Many times you will come on the deck before class and find dedicated students "Just doing it" - working out hard, performing many repetitions of kata, building up endurance and strength. Once class begins they are perfect disciples of the edict, "Keep training." The only problem is that months and years later many of the same bad habits persist. Indeed, they have become ingrained, justified as expressions of personality. While performing kata as a group no two students look the same. When Kyoshi visits his corrections evoke deja vu - "Fix the stance... Fist in the pocket... Balance after the kick" - simply because we're not doing it right. What's happening? The spirit is phenomenal, the loyalty strong, the attendance high. So why the same corrections over and over like a broken kabuki record? Perhaps we're satisfied to just "hear" the correction because it indicates the instructor is paying attention to us, or that we have something to work on. Implementing the correction - permanently - falls by the wayside or is squashed by excuses: "I'm working around an injury... My body's not built that way... That doesn't work for me...." The following are some tips for getting past the correction rut:
(1) Pay attention. If the correction is simply to motivate you ("Get lower!") that's fine. But if it's about technique - placement, mechanics, principles ("You're elbow is sticking out like a chicken wing") watch it like a hawk.

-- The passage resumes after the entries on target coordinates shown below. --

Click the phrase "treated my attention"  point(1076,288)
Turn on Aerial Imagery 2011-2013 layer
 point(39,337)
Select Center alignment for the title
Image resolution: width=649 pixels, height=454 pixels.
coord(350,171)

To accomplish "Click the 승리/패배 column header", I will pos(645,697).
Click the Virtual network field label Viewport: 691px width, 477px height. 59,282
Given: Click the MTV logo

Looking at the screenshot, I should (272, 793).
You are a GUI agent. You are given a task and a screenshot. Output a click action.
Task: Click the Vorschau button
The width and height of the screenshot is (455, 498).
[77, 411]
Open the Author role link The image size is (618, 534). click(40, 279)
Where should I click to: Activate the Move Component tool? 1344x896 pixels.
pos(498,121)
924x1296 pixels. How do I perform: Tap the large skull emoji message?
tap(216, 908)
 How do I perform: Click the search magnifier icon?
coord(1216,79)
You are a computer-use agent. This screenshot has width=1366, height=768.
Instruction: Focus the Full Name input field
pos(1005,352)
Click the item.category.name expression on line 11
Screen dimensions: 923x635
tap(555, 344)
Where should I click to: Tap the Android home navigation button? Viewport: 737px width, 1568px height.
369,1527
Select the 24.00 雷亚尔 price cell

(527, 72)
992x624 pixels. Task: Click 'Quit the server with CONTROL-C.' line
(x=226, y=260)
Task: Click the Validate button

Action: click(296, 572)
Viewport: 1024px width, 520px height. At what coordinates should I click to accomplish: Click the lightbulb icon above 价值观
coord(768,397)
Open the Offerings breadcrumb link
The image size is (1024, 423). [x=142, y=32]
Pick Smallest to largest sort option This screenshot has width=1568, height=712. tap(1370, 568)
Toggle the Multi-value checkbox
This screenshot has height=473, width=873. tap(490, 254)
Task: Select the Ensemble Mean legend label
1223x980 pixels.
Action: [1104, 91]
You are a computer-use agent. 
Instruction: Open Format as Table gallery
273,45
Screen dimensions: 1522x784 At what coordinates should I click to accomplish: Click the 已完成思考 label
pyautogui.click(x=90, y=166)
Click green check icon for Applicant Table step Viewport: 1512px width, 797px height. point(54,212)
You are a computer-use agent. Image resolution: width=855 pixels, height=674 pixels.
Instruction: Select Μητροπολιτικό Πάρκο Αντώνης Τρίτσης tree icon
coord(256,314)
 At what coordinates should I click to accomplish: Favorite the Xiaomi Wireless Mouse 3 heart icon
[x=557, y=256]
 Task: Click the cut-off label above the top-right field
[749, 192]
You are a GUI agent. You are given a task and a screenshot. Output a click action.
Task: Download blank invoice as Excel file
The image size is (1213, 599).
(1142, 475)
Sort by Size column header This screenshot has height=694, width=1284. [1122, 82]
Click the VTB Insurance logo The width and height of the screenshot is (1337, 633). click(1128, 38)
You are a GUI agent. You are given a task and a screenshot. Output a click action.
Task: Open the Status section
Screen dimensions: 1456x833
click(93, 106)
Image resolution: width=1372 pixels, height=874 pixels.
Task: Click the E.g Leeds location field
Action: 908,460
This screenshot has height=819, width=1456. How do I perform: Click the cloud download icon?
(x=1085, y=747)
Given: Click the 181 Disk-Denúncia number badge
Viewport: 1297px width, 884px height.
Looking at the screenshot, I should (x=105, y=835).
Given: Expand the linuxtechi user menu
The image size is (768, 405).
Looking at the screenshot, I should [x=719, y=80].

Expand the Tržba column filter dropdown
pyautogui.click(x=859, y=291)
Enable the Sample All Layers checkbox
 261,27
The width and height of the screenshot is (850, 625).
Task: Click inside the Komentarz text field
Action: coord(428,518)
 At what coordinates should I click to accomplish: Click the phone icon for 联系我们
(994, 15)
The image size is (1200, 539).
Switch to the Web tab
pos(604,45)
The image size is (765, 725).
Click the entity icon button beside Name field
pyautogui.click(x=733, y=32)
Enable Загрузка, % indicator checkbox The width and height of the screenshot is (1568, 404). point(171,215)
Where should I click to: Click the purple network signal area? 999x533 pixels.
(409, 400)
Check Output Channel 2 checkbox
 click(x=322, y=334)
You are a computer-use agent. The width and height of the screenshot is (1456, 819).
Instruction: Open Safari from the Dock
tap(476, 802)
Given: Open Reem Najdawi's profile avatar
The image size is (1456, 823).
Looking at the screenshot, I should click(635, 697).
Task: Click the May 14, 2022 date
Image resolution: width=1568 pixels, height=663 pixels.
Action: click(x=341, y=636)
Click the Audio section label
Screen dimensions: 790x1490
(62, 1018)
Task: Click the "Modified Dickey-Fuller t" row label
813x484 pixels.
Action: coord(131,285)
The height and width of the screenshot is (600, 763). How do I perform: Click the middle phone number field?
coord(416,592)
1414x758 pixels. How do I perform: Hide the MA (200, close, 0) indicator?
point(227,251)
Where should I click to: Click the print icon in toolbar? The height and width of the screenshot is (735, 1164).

(2) Work on only one correction at a time. The more advanced you think you are the longer it will take you to make even one simple change.
(3) Silently critique your training partners and instructors. See if they too are doing the move incorrectly. Learning to detect improper technique in others is an invaluable fighting skill.
(4) Shift the focus from practicing everything you're already good at. You will make more progress if you concentrate on your flaws, especially those you consider trivial.
(5) Train with a brand new white belt to experience beginner's mind. Recognize their enormous capacity (something you once had) to incorporate changes.
(6) Embrace the traditional taboo against receiving the same correction more than once. In classical dojo (adult classes) repeated corrections are a mortal embarrassment to both teacher and student.
(7) Research the validity of the correction. Cross-examine different sources within the organization: technique of the week bulletins, reference tapes, text books. Explore every secret, high level, esoteric interpretation to justify your doing the move differently, then go back to the simple truth. When a student asks, "What's the REAL purpose of a chest block?" you can say without equivocation, "To block an attack to the chest." Hopefully you'll be able to demonstrate the technique as well.
Repetitive movement is critical for proficiency in the martial arts. But repetitive corrections are precisely the opposite: they become stale, resented and eventually ignored. It is a problem that only gets worse with seniority, yet impacts on every beginner looking to us for guidance and example.